WHAT YOU ARE ASKED TO DO: The required result is every line of the records that includes "LIVE".

● ● ● ● ●

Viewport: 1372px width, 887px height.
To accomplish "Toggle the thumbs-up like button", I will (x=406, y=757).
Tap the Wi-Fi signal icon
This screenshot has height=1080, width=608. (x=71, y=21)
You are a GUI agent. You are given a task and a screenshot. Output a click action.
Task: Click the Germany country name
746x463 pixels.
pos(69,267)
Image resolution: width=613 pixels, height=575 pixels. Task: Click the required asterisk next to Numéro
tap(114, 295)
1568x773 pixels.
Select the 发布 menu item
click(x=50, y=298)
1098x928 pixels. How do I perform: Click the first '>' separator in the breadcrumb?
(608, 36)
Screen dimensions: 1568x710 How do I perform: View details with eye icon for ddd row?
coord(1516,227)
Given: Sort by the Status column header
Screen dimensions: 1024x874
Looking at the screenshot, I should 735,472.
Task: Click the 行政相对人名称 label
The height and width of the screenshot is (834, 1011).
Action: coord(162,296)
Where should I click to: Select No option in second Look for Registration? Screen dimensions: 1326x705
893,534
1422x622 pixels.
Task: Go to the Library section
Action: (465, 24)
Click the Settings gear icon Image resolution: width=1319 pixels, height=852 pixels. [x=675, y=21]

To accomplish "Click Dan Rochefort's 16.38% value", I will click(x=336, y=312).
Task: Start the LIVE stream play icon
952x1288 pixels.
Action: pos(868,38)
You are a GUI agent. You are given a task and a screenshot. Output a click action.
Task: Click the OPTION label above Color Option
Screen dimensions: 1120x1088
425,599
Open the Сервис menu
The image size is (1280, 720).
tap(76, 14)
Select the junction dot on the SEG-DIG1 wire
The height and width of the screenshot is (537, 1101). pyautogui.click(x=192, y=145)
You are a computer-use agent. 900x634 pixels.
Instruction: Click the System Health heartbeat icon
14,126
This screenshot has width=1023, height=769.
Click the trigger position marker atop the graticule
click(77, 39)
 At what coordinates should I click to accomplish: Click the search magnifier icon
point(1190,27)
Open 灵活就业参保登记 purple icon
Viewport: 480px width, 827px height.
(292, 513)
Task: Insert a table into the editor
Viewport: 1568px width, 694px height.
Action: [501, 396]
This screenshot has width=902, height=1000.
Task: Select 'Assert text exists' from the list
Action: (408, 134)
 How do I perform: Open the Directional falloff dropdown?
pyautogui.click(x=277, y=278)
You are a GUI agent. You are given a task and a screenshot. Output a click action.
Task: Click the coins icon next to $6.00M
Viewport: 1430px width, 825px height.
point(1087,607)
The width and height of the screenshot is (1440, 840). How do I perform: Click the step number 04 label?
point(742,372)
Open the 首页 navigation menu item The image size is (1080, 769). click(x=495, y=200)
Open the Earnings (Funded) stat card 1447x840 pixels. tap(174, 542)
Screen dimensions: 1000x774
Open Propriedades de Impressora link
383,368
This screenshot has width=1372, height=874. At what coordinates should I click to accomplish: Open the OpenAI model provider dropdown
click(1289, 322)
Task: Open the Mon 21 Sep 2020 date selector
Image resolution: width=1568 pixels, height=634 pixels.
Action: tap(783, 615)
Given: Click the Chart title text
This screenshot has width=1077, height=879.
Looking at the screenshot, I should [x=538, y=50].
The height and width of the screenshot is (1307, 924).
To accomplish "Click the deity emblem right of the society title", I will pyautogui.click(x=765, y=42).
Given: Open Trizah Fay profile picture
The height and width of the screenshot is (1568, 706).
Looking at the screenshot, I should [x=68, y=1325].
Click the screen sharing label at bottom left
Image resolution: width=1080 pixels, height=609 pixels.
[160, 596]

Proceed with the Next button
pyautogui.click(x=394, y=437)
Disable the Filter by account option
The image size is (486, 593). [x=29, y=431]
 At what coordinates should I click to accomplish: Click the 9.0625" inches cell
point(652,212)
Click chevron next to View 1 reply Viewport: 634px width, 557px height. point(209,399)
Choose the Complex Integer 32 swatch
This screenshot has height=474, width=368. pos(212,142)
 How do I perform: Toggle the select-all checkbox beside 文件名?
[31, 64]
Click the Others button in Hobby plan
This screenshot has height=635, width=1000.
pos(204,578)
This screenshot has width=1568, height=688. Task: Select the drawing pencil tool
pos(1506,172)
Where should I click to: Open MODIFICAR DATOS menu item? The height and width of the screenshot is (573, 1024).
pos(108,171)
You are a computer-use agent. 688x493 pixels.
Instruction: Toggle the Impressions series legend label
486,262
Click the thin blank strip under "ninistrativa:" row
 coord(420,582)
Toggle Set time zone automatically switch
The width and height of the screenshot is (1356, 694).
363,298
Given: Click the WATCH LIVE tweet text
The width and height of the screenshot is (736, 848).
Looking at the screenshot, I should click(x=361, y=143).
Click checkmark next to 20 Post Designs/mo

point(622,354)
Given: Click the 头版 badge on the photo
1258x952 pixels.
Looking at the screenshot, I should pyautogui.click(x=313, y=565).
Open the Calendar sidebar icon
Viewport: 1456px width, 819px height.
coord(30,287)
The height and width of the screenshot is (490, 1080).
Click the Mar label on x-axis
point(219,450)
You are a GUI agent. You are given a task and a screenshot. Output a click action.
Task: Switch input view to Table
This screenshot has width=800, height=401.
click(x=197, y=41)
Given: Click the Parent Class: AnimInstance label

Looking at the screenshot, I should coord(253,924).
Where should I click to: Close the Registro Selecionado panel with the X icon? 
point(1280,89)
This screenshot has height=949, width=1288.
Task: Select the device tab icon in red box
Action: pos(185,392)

● ● ● ● ●

THE ANSWER:
Task: Start the LIVE stream play icon
Given: Click the WATCH LIVE tweet text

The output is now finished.